Even a small spark can ignite the vapors from WD-40 and cause a dangerous fire. Before spraying WD-40 on or around your engine, allow it to cool completely, and always have a fire extinguisher handy. You also want to be careful not to set a can of WD-40 on your exhaust manifold or another hot surface. The pressurized contents will expand rapidly if heated, and could explode. If a fire fueled by WD-40 occurs, use a dry chemical, carbon dioxide, or foam fire extinguisher. Water will only spread the fire further.

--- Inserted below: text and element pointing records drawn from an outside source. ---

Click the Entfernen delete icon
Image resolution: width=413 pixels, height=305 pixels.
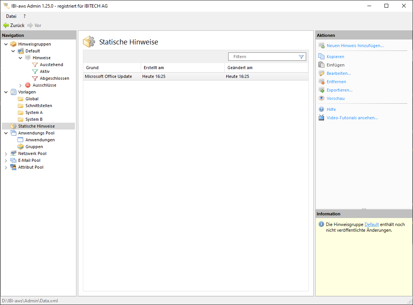pyautogui.click(x=321, y=82)
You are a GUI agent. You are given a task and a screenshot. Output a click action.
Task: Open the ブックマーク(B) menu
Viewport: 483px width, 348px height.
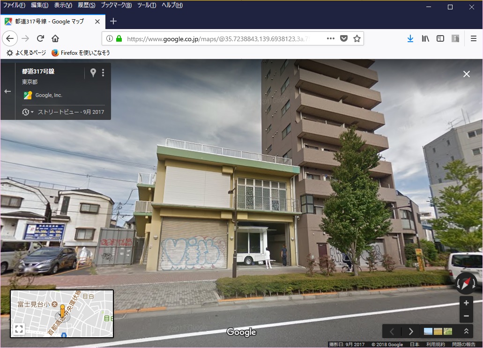point(116,5)
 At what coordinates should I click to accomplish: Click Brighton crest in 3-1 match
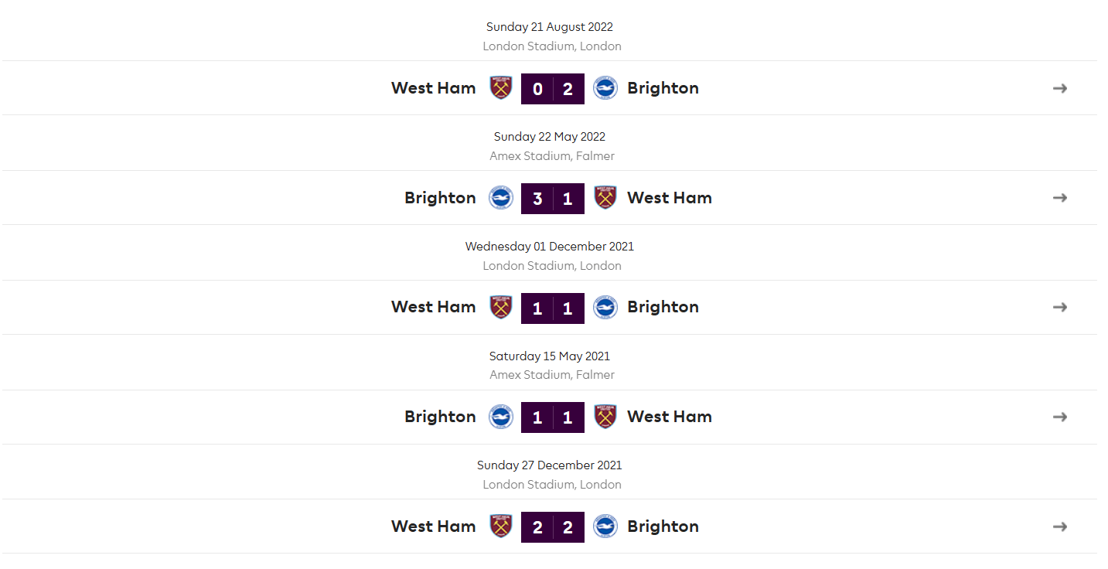click(x=501, y=198)
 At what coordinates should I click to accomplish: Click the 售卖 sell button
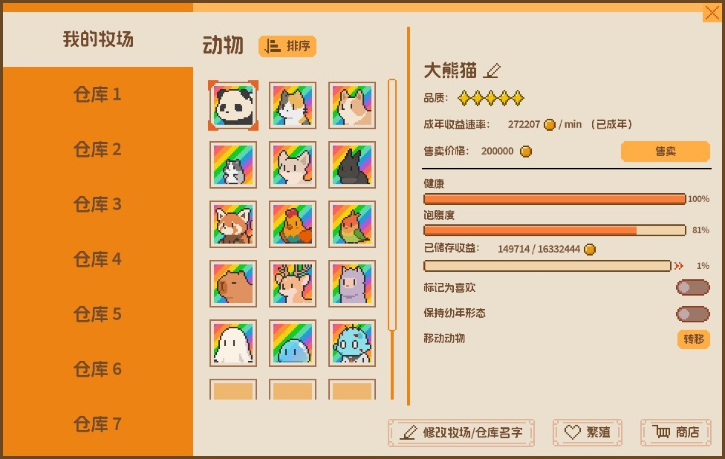click(665, 152)
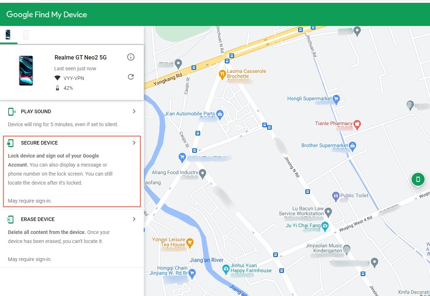Click Laoma Casserole Brochette restaurant pin

[222, 74]
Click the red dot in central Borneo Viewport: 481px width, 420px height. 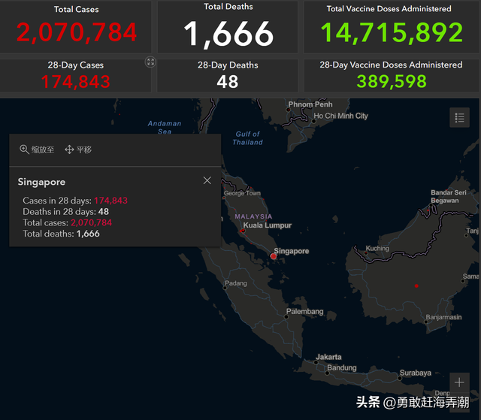[416, 286]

Do not to get WD-40 on your skin or open wounds

While WD-40 is excellent at cleaning grease and dirt from machinery and other metal surfaces, you should never use it to clean dirty skin. A big danger is having WD-40 absorbed into your bloodstream through open cuts or sores, which can cause adverse nervous system effects. THE MSDS even cautions about contact with unbroken skin, advising users that it could dry out the skin and recommending that you wash any parts of your body that come into contact with WD-40 with soap and water, and seek medical help if the skin becomes irritated. 

If it gets on your hands, be very careful not to touch your mouth, nose, or eyes. If WD-40 comes in contact with any of your mucous membranes, flush the affected area with water thoroughly. If it gets in your eyes, flush them for a few minutes, remove contact lenses if present, and flush for a few more minutes. Should you accidentally ingest or inhale WD-40, seek medical attention, especially if you get dizzy or drowsy. For safety's sake, use gloves when spraying WD-40, especially if you have open cuts on your hands.